>> begin INPUT ROWS

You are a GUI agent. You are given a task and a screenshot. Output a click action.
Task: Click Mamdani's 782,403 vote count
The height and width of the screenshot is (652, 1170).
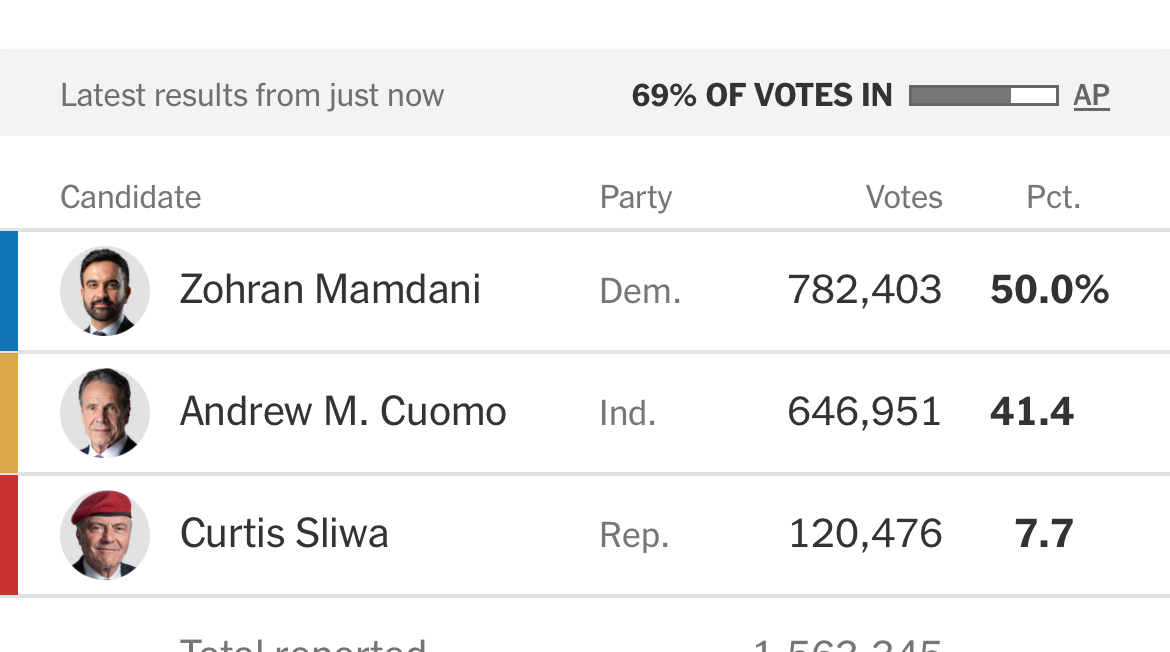(865, 290)
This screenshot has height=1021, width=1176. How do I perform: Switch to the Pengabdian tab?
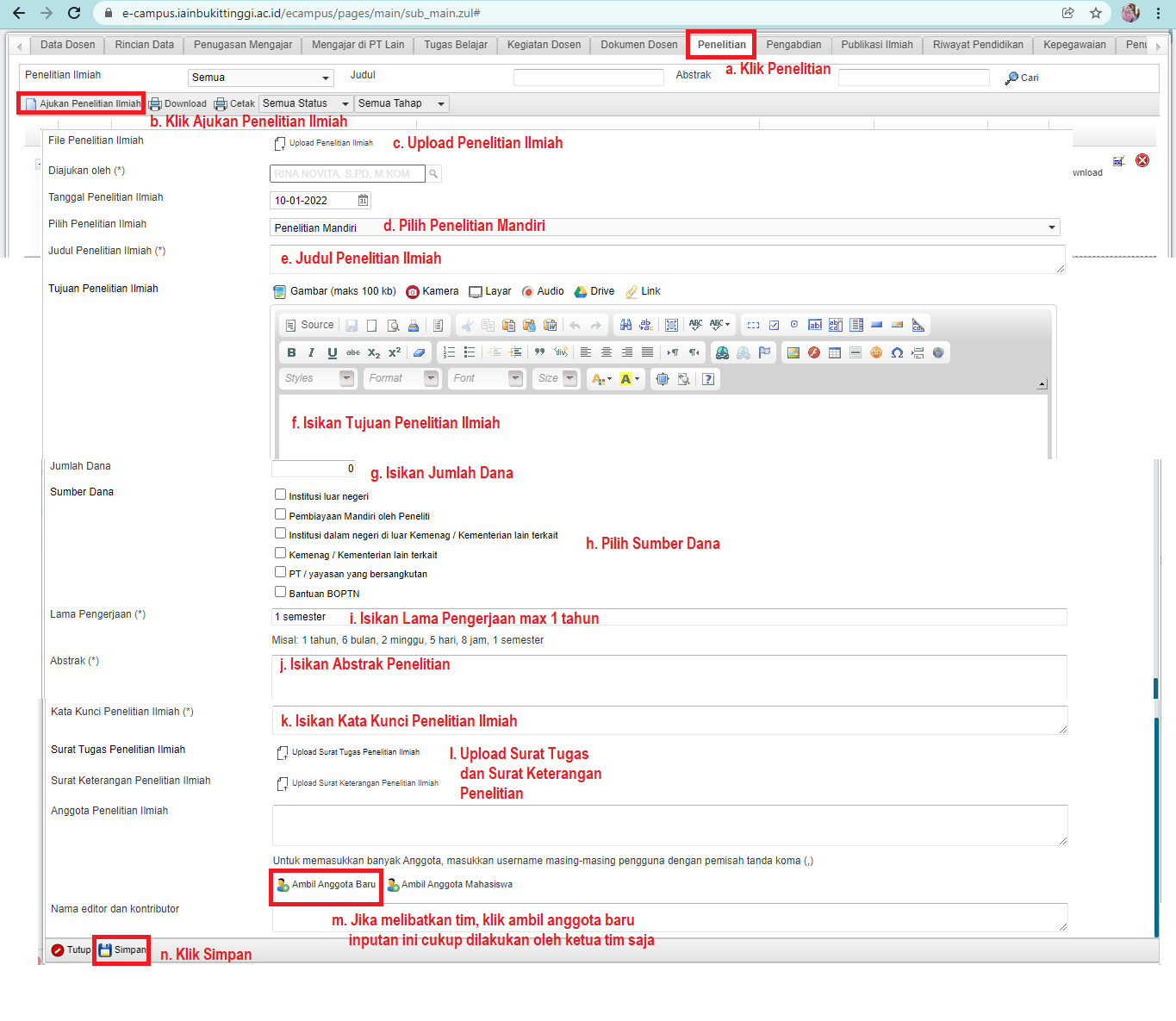coord(793,45)
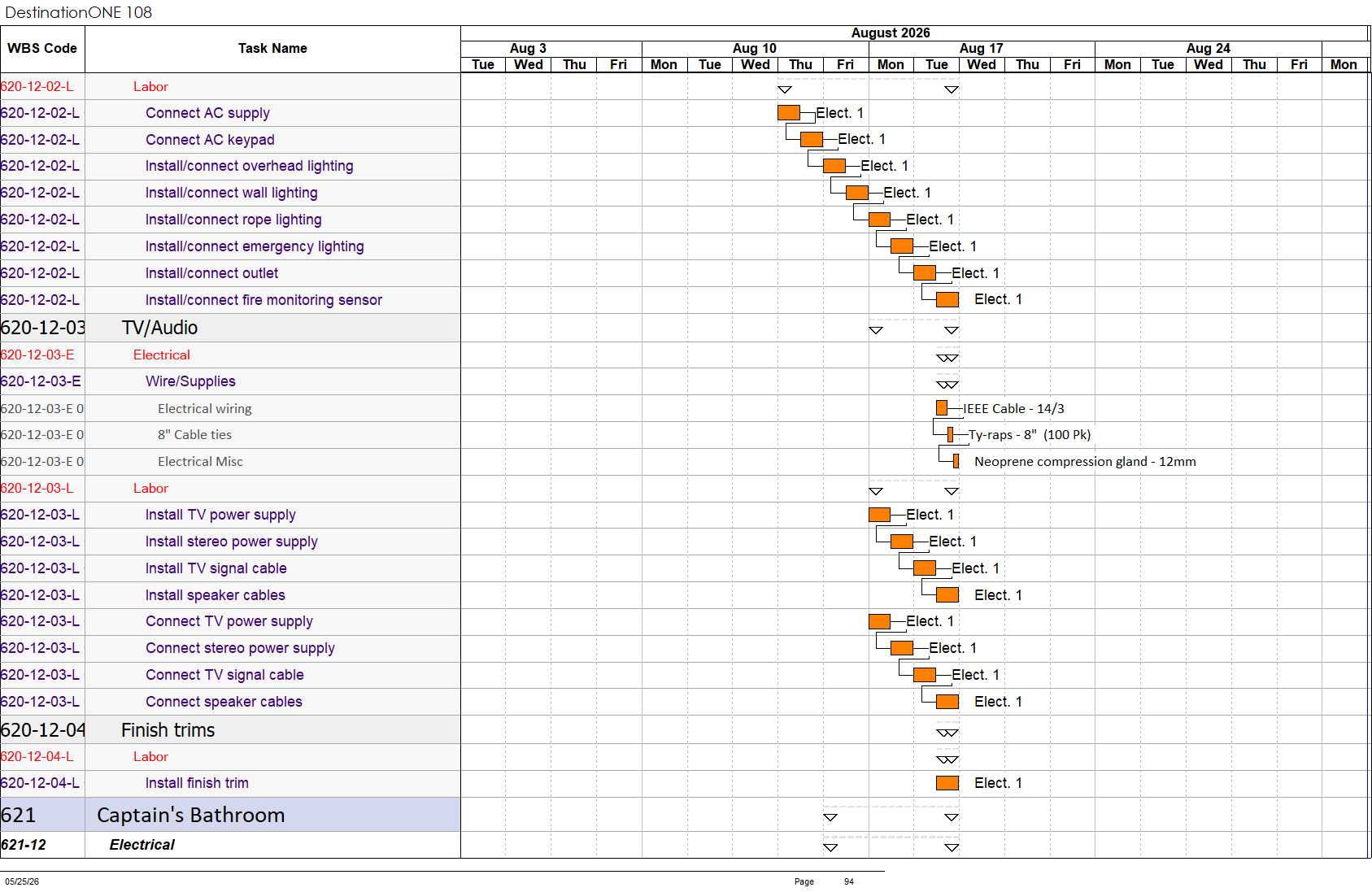The width and height of the screenshot is (1372, 892).
Task: Click the August 2026 month header
Action: coord(891,33)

>> end INPUT ROWS

* **WRITTEN EXERCISE**:
Rewrite the lines of the records above as a numbered list, skipping any blank lines. Leave the pictures out of your answer.

* **RESPONSE FOR THIS EXERCISE**:
1. You are a GUI agent. You are given a task and a screenshot. Output a click action.
2. Task: Click Mamdani's 782,403 vote count
3. The height and width of the screenshot is (652, 1170).
4. (865, 290)
5. This screenshot has height=1021, width=1176. How do I perform: Switch to the Pengabdian tab?
6. coord(793,45)
7. The width and height of the screenshot is (1372, 892).
8. Task: Click the August 2026 month header
9. Action: coord(891,33)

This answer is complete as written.